As $\beta$ and ${\gamma }_i$ are primary, ${\chi }_{\beta }({\gamma }_i)={\chi }_{{\gamma }_i}(\beta )={\chi }_{{\gamma }_i}(1)=1(1\le i\le l-1)$.

${\chi }_{\beta }(\gamma )={\chi }_{\beta }{(\omega )}^b{\chi }_{\beta }{(\lambda )}^c{\chi }_{\beta }{({\gamma }_1)}^{r_1}\cdots {\chi }_{\beta }{({\gamma }_l)}^{r_l}={\chi }_{\beta }{({\gamma }_l)}^{r_l}={\chi }_{{\gamma }_l}{(\beta )}^{r_l}={\chi }_{{\gamma }_l}{(\sigma )}^{r_l}={\omega }^{r_l}\ne 1$, since $r_l\in \{1,2\}$.

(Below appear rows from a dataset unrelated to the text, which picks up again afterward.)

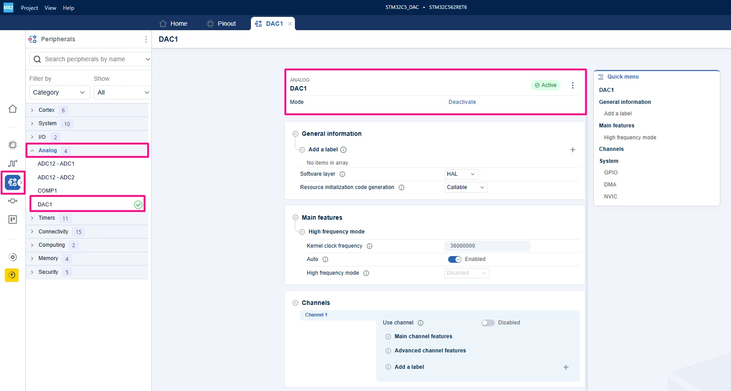The height and width of the screenshot is (391, 731).
Task: Click plus icon to add general label
Action: (572, 150)
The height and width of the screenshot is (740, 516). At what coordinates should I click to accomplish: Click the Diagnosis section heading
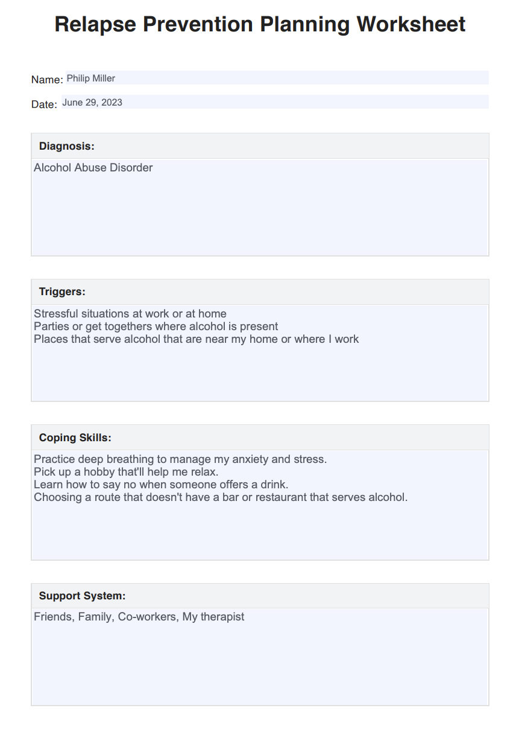click(x=66, y=146)
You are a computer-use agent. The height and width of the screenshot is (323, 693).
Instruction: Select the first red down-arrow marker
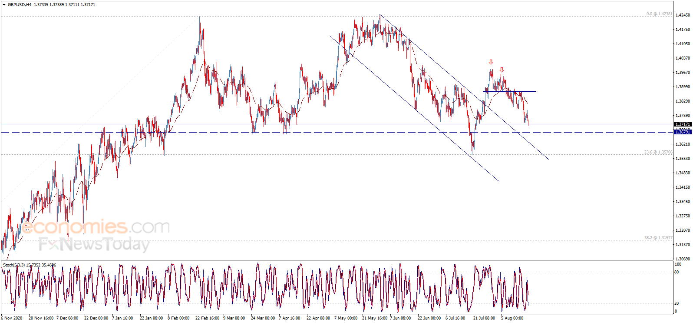click(491, 62)
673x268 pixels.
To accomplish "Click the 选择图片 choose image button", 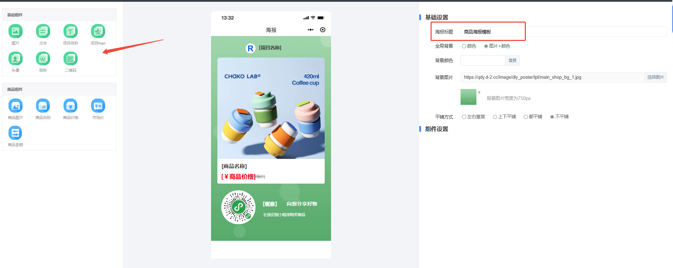I will [655, 77].
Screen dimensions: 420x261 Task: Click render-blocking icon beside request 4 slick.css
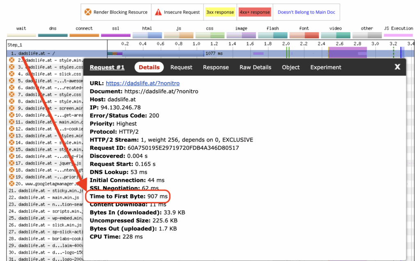(x=12, y=74)
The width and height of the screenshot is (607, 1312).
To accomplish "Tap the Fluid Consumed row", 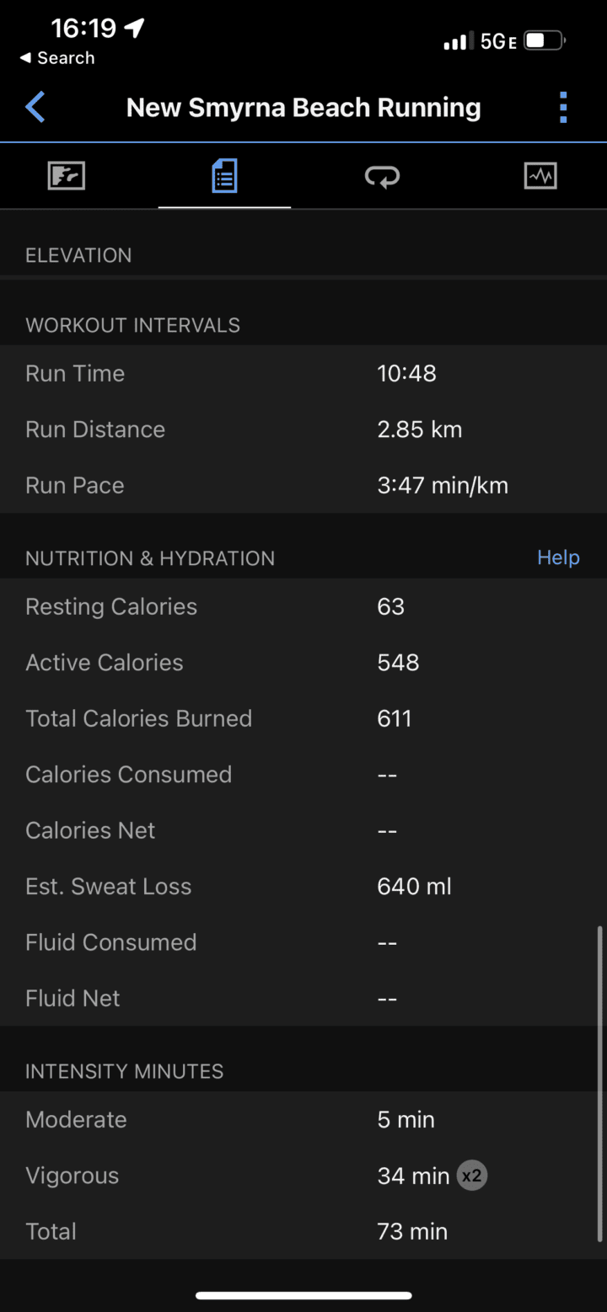I will tap(304, 942).
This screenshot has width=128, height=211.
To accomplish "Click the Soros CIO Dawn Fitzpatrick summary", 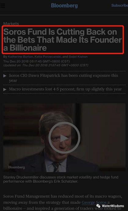I will pos(64,78).
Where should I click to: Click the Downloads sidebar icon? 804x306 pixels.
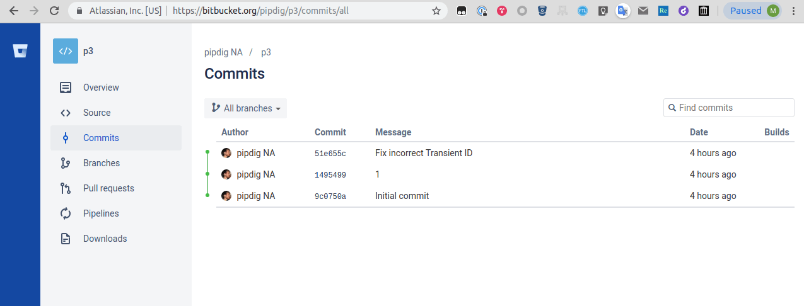tap(66, 239)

$\beta =\pm {\beta }_1\cdots {\beta }_m$, with ${\beta }_i$ primary primes, therefore

$${\chi }_{\beta }(\gamma )=({\chi }_{{\beta }_1}\cdots {\chi }_{{\beta }_m})(\gamma )\ne 1.$$

Thus there exists a subscript $i$ such that ${\chi }_{{\beta }_i}(\gamma )\ne 1$, so $x^3\equiv \gamma [{\beta }_i]$ is not solvable. Moreover $\beta \equiv 1[{\gamma }_i]$, so ${\beta }_i$ is not associate to any ${\gamma }_j$. Similarly, ${\beta }_i$ is not associate to any ${\gamma }_j$, and $\beta \equiv -1[9]$, therefore ${\beta }_i$ is not associate to $\lambda$. So ${\lambda }_{k+1}={\beta }_i$ is convenient.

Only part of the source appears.